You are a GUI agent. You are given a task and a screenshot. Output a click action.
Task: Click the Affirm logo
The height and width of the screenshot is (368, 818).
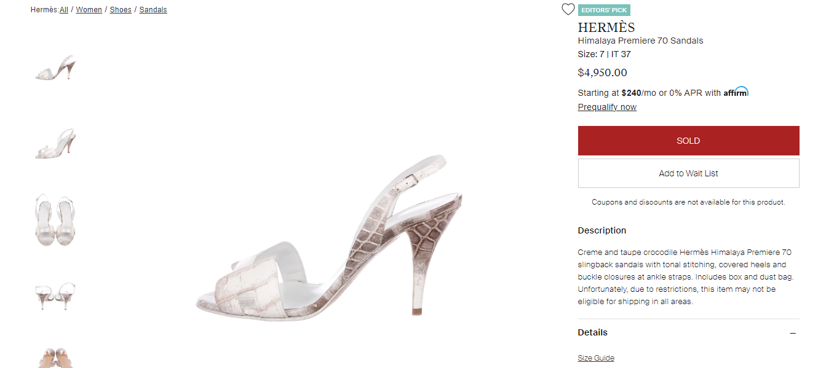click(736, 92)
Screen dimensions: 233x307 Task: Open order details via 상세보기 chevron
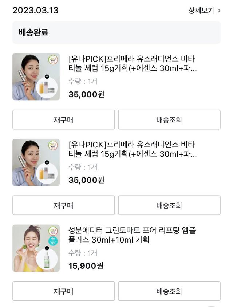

...

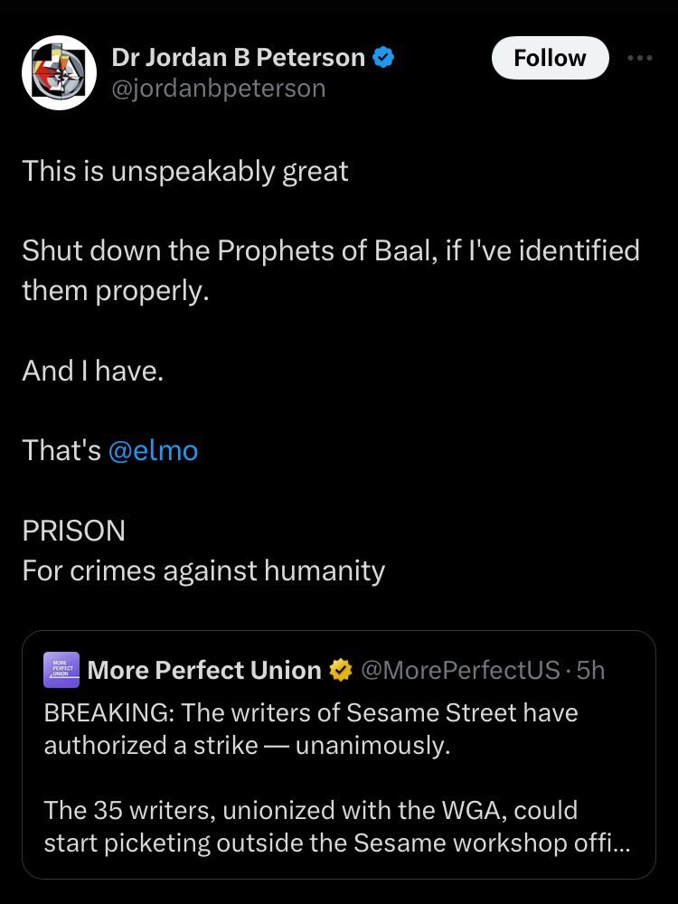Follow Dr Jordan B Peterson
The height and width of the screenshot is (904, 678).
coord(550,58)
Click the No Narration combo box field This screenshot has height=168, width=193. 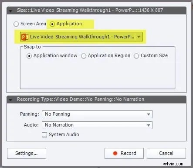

* [Exercise directions] Give back exactly the lines above from the one with "Task: Click the Affirm logo" through the one with "Screen dimensions: 233x307", both included. Pictures don't belong in the copy.

* [Your solution]
Task: Click the Affirm logo
The height and width of the screenshot is (368, 818).
click(736, 92)
Screen dimensions: 233x307 Task: Open order details via 상세보기 chevron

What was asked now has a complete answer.